**** TEXT SECTION ****

Clinical Characteristics of Fingernail Fungal Infection

The infected nail is thick, brittle, crumbly or ragged. It is also distorted in shape. Fungal fingernail infection leads to discoloration of the affected nail and the nail also becomes dull with no luster or shine. Discoloration originates from accumulation of debris underneath the affected nail.

In severe and neglected cases infected nail may separate from the nail bed. Patients also complain about pain and there may by slightly foul odor.

Causes of Fingernail Fungal Infection

Fungi responsible for fingernail infection usually originate from a group called Dermatophytes even though fingernail fungal infection may be also caused by yeast and mold. These microorganisms require warm and moist environment (swimming pools, showers etc.) to survive. They can invade the skin via small cuts or enter through the separation between the nail and its bed. If nails are exposed to warmth and moisture for a longer period of time the fungi that have been collected start to multiply and cause infection. This is the explanation of why fungal infections predominantly affects toenails.

Treatment for Fingernail Fungal Infection

It is essential to start the treatment immediately when the infection is confirmed. Namely, the prognosis and efficiency of treatment is better if it starts in initial phases of the infection. Once the infection has progressed significantly it may be difficult to eradicate it completely. In such cases the infected part of the nail must be surgically removed.

There is a variety of over-the-counter antifungal creams and ointments. However, they may not be effective enough. Oral drugs can be prescribed to patients who do not respond to topical medications. Oral antifungal medications are particularly prescribed to patients who are already suffering from certain medical conditions such as diabetes or to those who are at a higher risk of cellulitis or have already had cellulitis.

Apart from medicamentous treatment as it has already been mentioned patients with severe form of infection are treated surgically. Also, there is another treatment modality for fungal fingernail infection - a photodynamic therapy. It includes irradiation of the infected nail with intensive light. Prior to the treatment the nail is treated with an acid.

****

Set down the passage on fingernail fungal infection word for word, starting with "Treatment for Fingernail" and going on through "already had cellulitis.".

**** DATA FOR ANALYSIS ****

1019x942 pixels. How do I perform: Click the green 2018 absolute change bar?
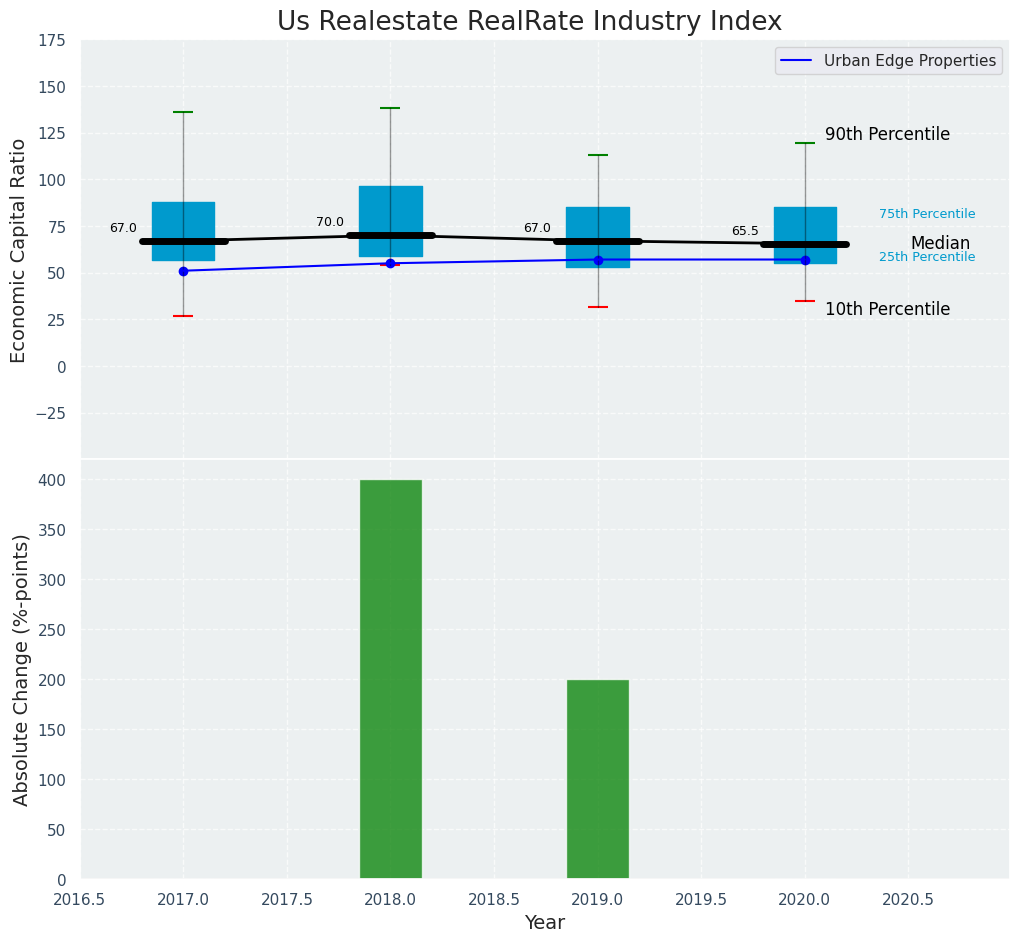pos(390,679)
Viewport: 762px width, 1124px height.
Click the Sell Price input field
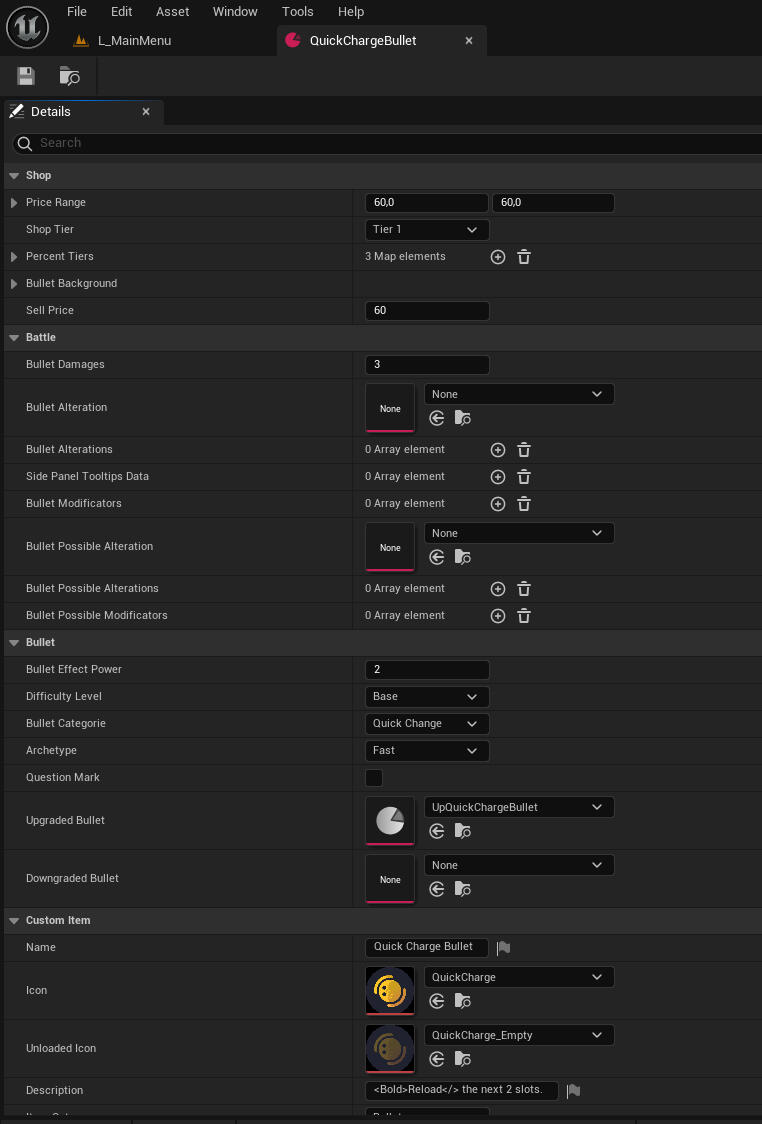pos(427,311)
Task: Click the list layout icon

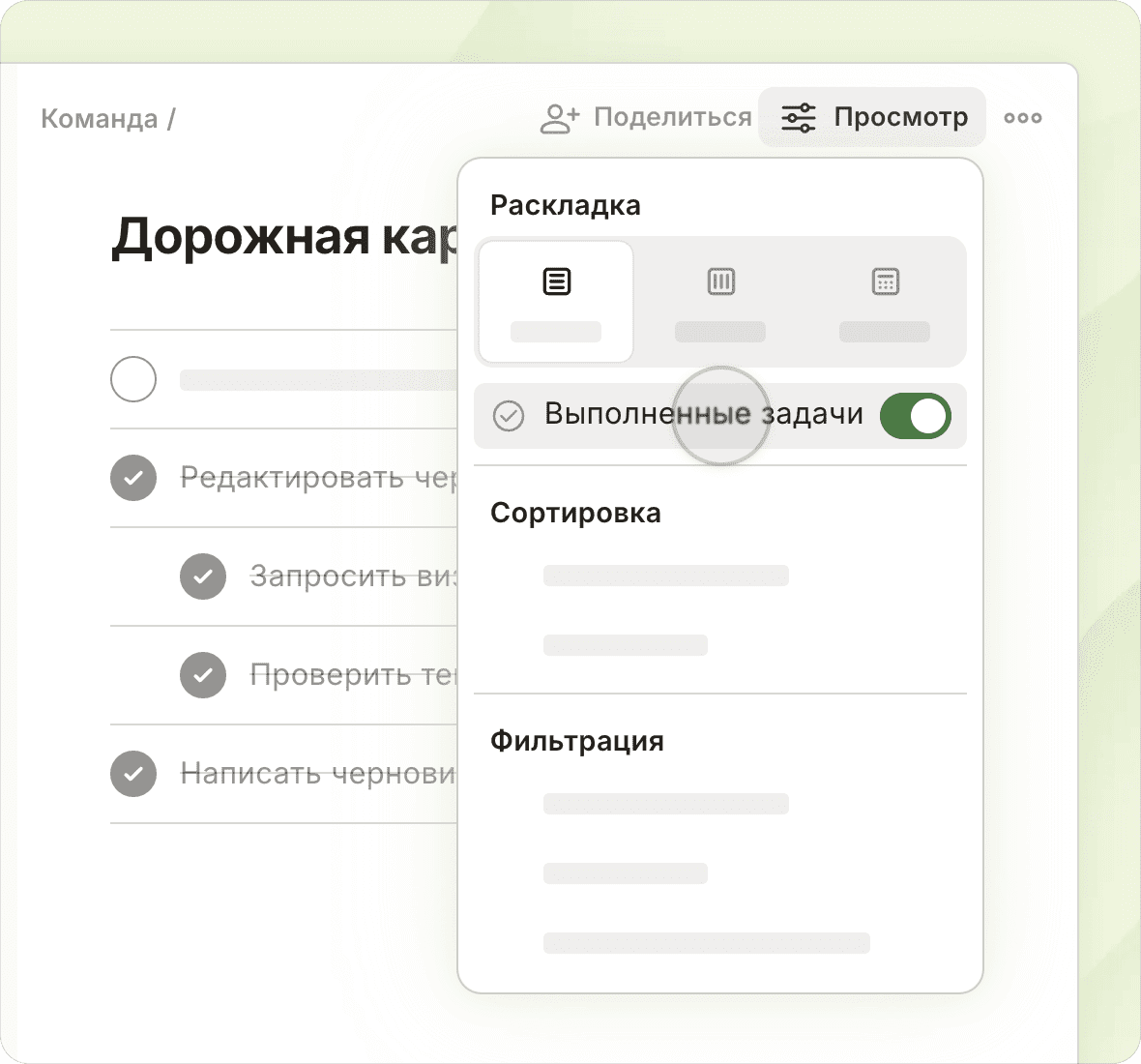Action: pos(556,282)
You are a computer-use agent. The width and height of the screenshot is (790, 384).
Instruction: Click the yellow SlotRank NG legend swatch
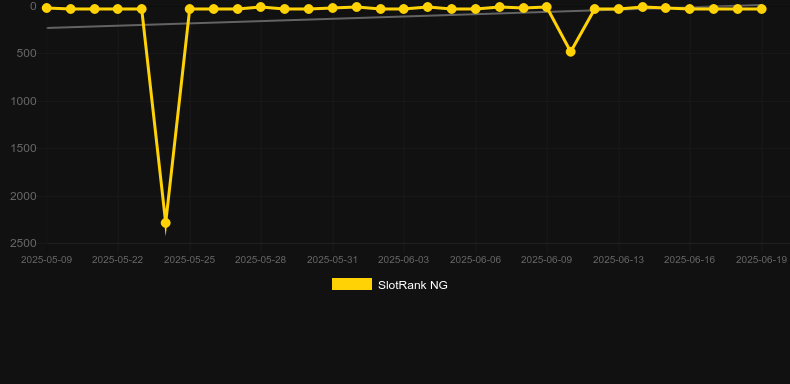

****

_WRITTEN RESPONSE_
Treatment for Fingernail Fungal Infection

It is essential to start the treatment immediately when the infection is confirmed. Namely, the prognosis and efficiency of treatment is better if it starts in initial phases of the infection. Once the infection has progressed significantly it may be difficult to eradicate it completely. In such cases the infected part of the nail must be surgically removed.

There is a variety of over-the-counter antifungal creams and ointments. However, they may not be effective enough. Oral drugs can be prescribed to patients who do not respond to topical medications. Oral antifungal medications are particularly prescribed to patients who are already suffering from certain medical conditions such as diabetes or to those who are at a higher risk of cellulitis or have already had cellulitis.